Step 1: Set Up Access to the SFTP Server

First, ensure you have the necessary credentials and permissions to access the SFTP server. This includes obtaining the hostname, port number, username, password, and any SSH keys required for authentication. Verify that you can connect to the SFTP server using an SFTP client or command-line tool to ensure your credentials are correct.

Use a command-line tool such as `sftp` or `scp` to download the data files from the SFTP server to a local or intermediary server. For example, using the `sftp` command, you can connect to the server and use `get` or `mget` to download files:
```
sftp user@hostname
sftp> get /path/to/remote/file /path/to/local/directory
```
Repeat this step for each file or automate the process using a shell script.

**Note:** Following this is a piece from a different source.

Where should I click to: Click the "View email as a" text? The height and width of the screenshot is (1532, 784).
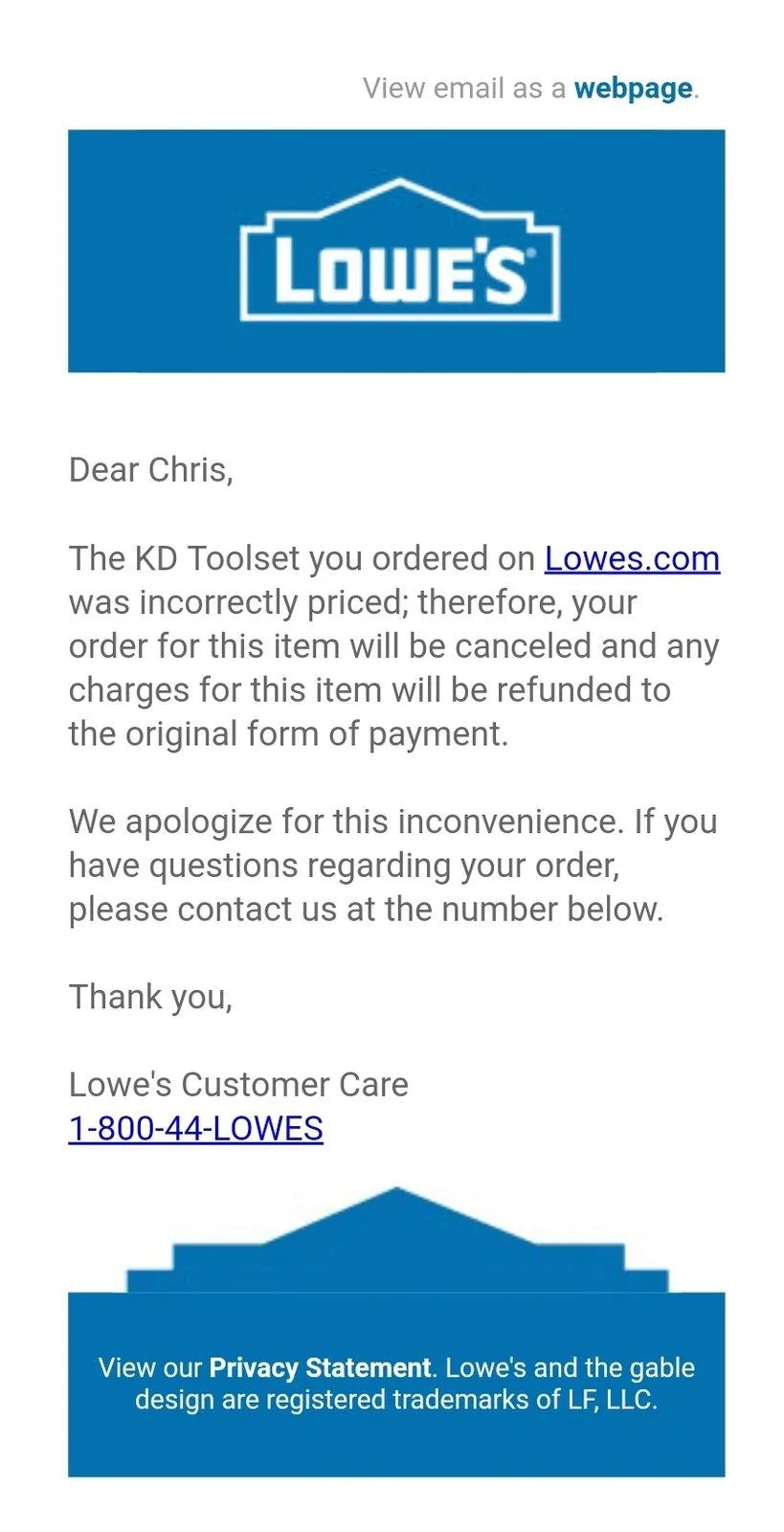click(464, 89)
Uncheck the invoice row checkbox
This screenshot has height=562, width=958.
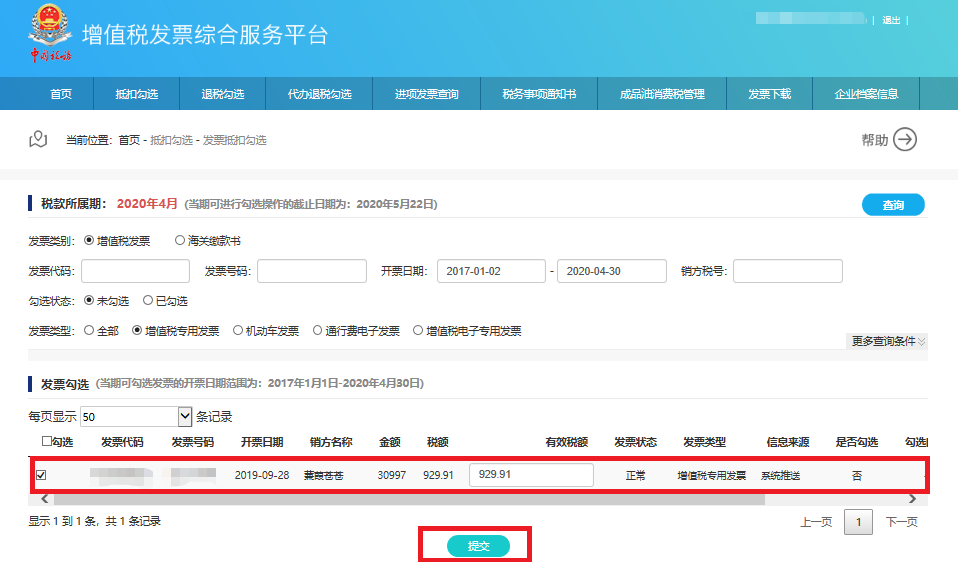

Ensure that the downloaded data files are in a format compatible with Amazon Redshift, such as CSV or TSV. If necessary, convert or transform the data using tools like `awk`, `sed`, or Python scripts. Also, clean the data by removing duplicates, handling missing values, or applying any necessary transformations to match your Redshift schema.

Before loading the data into Redshift, you need to upload it to an Amazon S3 bucket. Use the AWS CLI to copy the files from your local server to S3:
```
aws s3 cp /path/to/local/file s3://your-bucket-name/path/to/destination/
```
Ensure the S3 bucket is in the same AWS region as your Redshift cluster to avoid unnecessary data transfer costs.

Set up an IAM role that allows Amazon Redshift to access the S3 bucket where your data resides. Attach this role to your Redshift cluster. Ensure the IAM policy attached to the role has the necessary permissions, such as `s3:GetObject`, to access the data files.

Before loading data, create a table in Redshift that matches the structure of your data. Use the `CREATE TABLE` SQL command in the Redshift query editor, specifying appropriate data types for each column. Ensure the table schema aligns with your data to prevent loading errors.

Use the `COPY` command in Redshift to load data from the S3 bucket into your Redshift table. The `COPY` command will read data from S3 and insert it into the specified table:
```sql
COPY your_table_name
FROM 's3://your-bucket-name/path/to/destination/'
IAM_ROLE 'arn:aws:iam::your-account-id:role/your-redshift-role'
FORMAT AS CSV;
```
Adjust the command based on your data format (e.g., specify `DELIMITER` for TSV) and any additional options (e.g., `IGNOREHEADER` for CSV files with headers).

By following these steps, you can move data from an SFTP server to Amazon Redshift without relying on third-party connectors or integrations.